Data shown:
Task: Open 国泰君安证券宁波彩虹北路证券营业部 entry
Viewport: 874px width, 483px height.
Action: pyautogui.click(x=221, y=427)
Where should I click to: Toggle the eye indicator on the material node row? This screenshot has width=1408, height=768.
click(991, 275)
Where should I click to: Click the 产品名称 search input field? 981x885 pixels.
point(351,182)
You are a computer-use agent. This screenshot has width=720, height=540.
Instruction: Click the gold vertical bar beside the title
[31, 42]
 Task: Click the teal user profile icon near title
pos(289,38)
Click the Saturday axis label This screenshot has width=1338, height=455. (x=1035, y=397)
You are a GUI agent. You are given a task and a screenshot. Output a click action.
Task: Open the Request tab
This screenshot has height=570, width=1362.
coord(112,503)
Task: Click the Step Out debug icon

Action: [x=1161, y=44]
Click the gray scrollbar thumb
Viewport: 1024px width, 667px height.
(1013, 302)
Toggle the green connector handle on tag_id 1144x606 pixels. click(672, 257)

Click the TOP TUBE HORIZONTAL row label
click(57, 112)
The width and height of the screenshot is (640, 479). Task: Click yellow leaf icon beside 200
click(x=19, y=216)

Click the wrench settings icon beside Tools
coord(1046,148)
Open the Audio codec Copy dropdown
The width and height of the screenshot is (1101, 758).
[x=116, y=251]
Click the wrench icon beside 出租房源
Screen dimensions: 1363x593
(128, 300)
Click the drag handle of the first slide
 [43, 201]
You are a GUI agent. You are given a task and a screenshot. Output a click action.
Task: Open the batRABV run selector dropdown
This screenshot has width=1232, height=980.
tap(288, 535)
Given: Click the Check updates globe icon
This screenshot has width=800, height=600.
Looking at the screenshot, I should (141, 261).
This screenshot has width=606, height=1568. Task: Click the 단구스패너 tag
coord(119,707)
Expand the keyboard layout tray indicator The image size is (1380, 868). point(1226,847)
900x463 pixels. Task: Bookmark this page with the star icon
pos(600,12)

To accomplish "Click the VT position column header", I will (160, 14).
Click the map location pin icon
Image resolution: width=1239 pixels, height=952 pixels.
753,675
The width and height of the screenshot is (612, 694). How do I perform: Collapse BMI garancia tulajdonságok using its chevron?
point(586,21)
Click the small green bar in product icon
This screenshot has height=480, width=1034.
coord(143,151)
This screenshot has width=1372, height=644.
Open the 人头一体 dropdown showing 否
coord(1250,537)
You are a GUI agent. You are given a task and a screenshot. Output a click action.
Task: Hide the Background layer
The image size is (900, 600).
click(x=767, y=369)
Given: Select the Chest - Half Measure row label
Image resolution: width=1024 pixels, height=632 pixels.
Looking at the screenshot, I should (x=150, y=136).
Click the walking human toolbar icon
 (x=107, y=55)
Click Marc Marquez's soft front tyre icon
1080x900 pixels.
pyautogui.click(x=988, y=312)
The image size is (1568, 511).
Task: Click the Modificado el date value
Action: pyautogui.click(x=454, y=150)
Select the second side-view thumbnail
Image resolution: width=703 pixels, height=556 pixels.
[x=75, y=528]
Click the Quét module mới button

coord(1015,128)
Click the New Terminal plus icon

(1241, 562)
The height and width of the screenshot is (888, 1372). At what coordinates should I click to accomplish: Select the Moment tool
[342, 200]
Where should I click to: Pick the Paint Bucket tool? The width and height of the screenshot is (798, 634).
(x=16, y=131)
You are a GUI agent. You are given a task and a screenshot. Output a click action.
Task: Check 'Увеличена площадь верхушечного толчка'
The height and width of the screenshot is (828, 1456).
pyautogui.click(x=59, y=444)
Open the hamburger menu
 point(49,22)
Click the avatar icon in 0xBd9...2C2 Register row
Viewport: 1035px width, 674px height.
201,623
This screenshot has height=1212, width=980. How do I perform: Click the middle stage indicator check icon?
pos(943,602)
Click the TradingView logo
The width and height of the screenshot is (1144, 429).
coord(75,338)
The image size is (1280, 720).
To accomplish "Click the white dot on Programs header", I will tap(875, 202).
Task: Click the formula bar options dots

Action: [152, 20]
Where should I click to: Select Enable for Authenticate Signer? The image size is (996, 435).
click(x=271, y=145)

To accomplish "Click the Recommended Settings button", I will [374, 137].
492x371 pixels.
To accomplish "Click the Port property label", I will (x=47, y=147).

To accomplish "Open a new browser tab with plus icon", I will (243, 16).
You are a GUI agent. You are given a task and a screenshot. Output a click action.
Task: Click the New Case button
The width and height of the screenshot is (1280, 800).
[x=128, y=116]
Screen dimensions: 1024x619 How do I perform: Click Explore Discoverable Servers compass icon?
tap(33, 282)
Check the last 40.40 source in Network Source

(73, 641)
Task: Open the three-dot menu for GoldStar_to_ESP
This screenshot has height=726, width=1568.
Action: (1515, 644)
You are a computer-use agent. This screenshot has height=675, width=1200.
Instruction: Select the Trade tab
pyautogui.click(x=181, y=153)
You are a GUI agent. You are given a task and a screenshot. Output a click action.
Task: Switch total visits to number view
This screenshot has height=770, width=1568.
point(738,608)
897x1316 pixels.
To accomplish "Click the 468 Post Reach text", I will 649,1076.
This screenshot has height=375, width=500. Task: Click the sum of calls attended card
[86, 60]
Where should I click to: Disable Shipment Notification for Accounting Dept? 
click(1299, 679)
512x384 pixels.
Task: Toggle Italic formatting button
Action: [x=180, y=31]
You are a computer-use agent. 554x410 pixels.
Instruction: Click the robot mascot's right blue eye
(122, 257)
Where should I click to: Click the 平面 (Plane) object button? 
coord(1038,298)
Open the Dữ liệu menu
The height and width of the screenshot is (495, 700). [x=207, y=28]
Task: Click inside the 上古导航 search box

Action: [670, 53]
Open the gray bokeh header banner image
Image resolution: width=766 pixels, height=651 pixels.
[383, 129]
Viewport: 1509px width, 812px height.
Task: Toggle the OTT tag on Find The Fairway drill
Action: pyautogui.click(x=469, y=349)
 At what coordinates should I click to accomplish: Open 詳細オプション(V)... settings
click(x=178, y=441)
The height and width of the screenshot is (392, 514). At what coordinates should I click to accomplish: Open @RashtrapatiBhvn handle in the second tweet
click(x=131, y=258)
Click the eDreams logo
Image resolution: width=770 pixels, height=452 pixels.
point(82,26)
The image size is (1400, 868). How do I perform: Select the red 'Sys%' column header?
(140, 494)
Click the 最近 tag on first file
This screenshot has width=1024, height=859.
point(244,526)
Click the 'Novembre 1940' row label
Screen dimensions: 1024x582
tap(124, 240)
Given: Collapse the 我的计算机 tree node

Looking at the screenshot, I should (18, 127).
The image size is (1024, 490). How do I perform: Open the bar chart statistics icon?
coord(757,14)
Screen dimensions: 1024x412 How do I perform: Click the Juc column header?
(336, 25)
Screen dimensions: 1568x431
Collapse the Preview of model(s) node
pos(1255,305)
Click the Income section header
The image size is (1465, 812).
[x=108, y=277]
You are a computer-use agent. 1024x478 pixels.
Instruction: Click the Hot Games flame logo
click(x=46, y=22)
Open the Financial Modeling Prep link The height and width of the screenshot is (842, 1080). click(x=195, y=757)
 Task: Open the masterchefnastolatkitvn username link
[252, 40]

Exercise description:
Search the records above for "computer" and copy every line that has it.

Response area:
You are a computer-use agent. This screenshot has width=720, height=540.
You are a computer-use agent. This screenshot has height=675, width=1200.
You are a computer-use agent. 554x410 pixels.
You are a computer-use agent. 1024x478 pixels.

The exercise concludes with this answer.